■ **PROBLEM**: Please tally how many lines of the material below include the word "Task", giving only the number.

■ **INPUT DATA**:
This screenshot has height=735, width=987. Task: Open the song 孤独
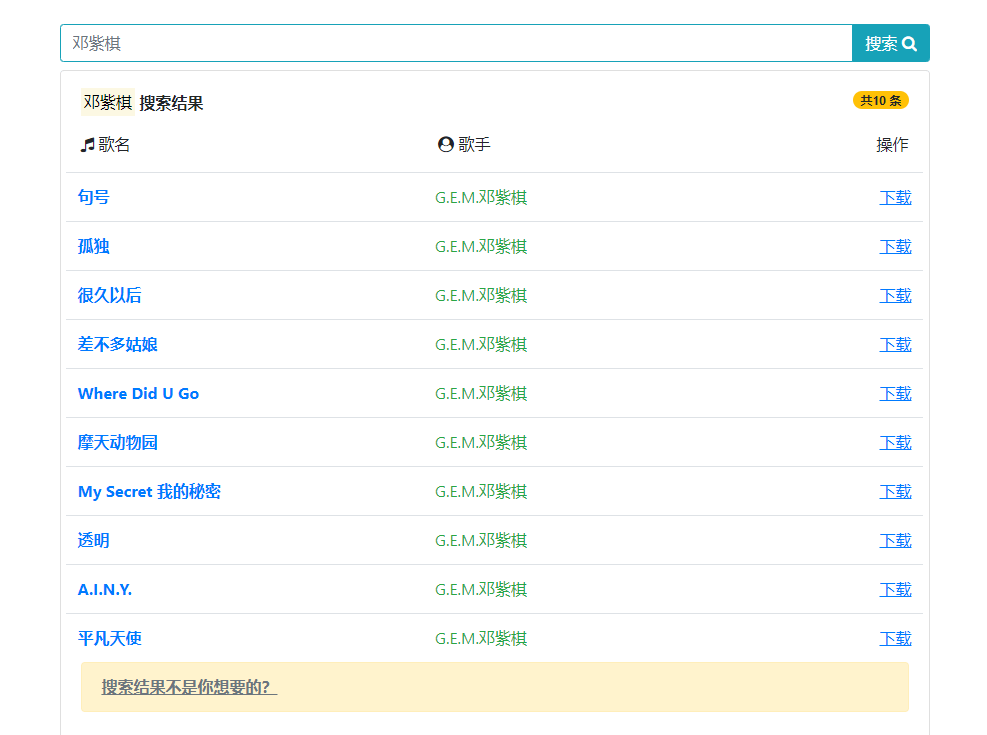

...

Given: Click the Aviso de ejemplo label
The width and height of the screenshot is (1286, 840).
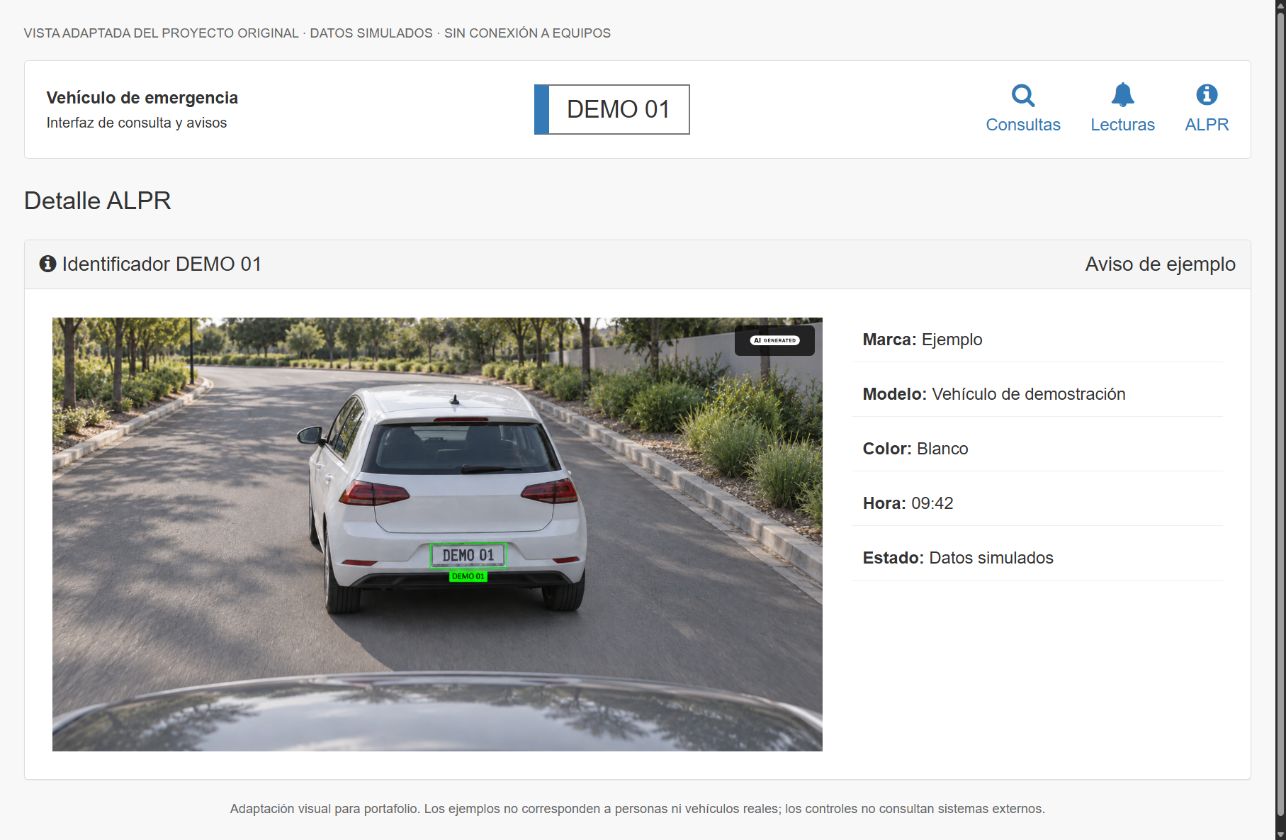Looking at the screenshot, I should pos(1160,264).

--

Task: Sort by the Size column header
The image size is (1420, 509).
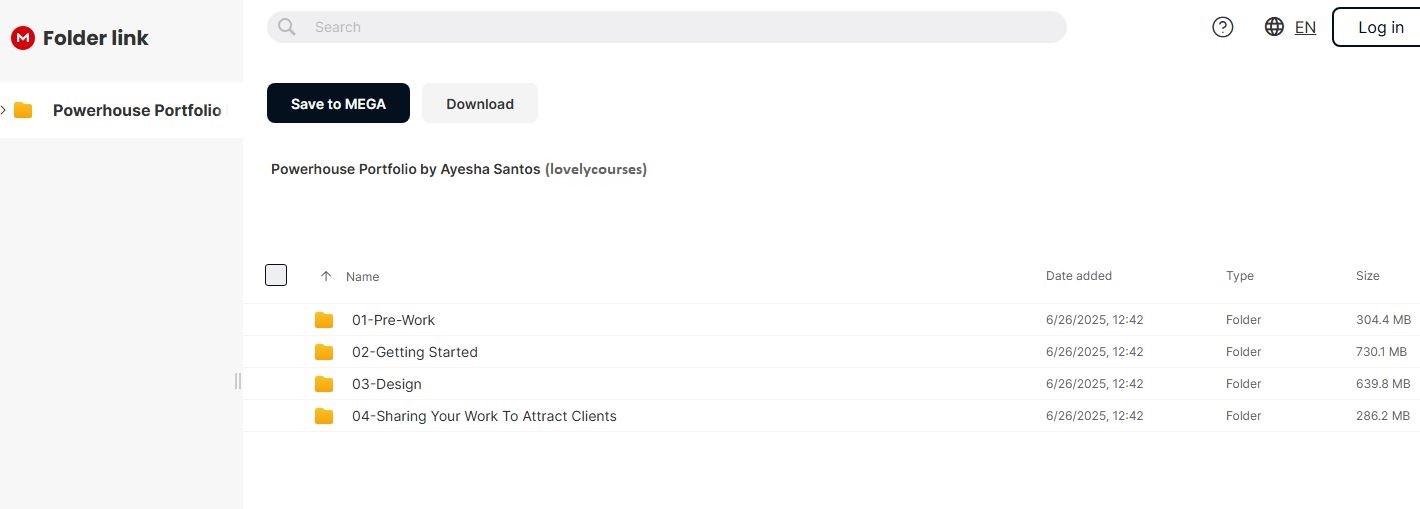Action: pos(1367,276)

■ **OUTPUT OF THE EXERCISE**: 2